I know it's no surprise that kids mimic their parents or what they see, but I am taken aback by how financially sensible my kids are. I mean, they are only 11 & 13. I couldn't even get 13yo to buy one souvenir on our last trip (with money that Grandma had slipped him).

I'd think that we are mostly raising them the same way that we were raised. But I think there's two key difference in my own childhood. My parents said no a lot. They said it too much. If someone gave me $30 for souvenirs, I expect I would have spent it in under a minute. I felt deprived. They wouldn't let me spend my own money even on something they thought was too frivolous. We let our kids make those mistakes when they were like 5 or 6, and they have learned and moved on.

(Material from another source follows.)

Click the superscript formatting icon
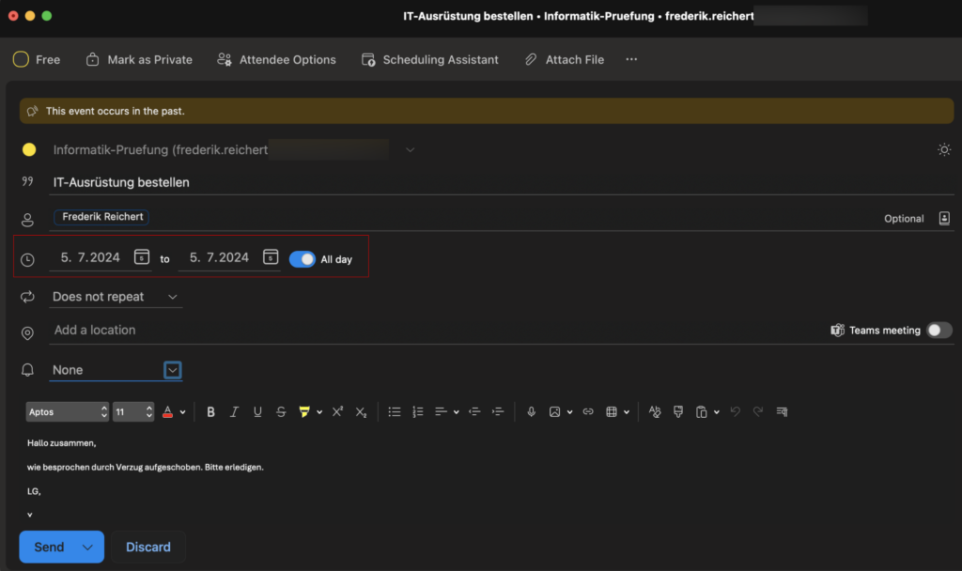Image resolution: width=962 pixels, height=571 pixels. 337,411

I also grew up in a culture of shopping. My parents didn't have a lot and they didn't buy me a lot. They weren't huge shoppers. BUT... Shopping was something we did all the time. My mom certainly took me along on all of her shopping errands. My dad would take me shopping on the weekends (generally music stores). I think it was good from a standpoint of learning to manage money. But compared to how we live in the here and now, it was a *lot* of shopping. Maybe these days we do a lot of it online and the kids just don't see it. I don't remember if I have ever taken my kids out just to browse around and buy things. I don't think we have *ever* done that?

Oh, and the average 10yo owns 238 toys? ???????? My MH is a collector and he likes to collect video games, books, and board games. I think I'd be hard pressed to come up with 238 x 2 of those items (& technically a lot of those are for us adults too). My 10yo outgrew "toys" a while ago. So MH's collections would be the bulk of his toys. But I'll have to go count later. I am curious. (I really wouldn't be surprised if we could come up with 238 if we counted every junky party favor type toy that my kids still have. I expect that they have WAY less, but let's see... They are probably due for another purge anyway. A charity is coming by tomorrow so maybe we will do a count and see if they are ready to let go of anything they didn't want to let go of last year).

Edited to add: I couldn't even get up to 100 toys between my two kids, and they do have a lot of junk. They are doing a purge of outgrown toys.

P.S. Are there any minimalist blogs that you follow? OR anything as to managing time as well? The two that I really adored have both been retired. I need to find some more inspiration.

5 Responses to “Stop Getting Mad at Your Kids for Wanting Stuff”

  1. creditcardfree Says:

    I love that you are following minimalism, too!! I've could have written much of what you wrote in this post. Having kids young, knowing to get rid the stuff as soon as we were done. We gave allowance to our kids also so they could learn on their own about spending and saving. We also said no many times, but yes, they learned that you don't always buy 'wants' every time you are in a store. My college daughter is disgusted by her peers who want to always go out and buy stuff or at least collect lots of things...usually from thrift stores.

    Let's see some websites I know of and read occasionally: No Side Bar, Be More With Less, The Minimalists, and The Minimalist Mom. If I think of more, I will let you know.

  2. MonkeyMama Says:

    Thanks ccfree - I knew you'd have some ideas!

  3. Tabs Says:

    I've always felt that minimalism went hand-in-hand with frugality as well. Both appear to follow the principle of having enough in your life, but no more or less than that.

  4. creditcardfree Says:

    @Tabs, I'm sure you are right about the connection between the two.

  5. Thrifty Ray Says:

    I really enjoyed this whole post and article. It certainly makes me think I am guilty of having WAY too much stuff and am planning on downsizing the amount, drastically. I appreciate the perspectives! And the additional resources!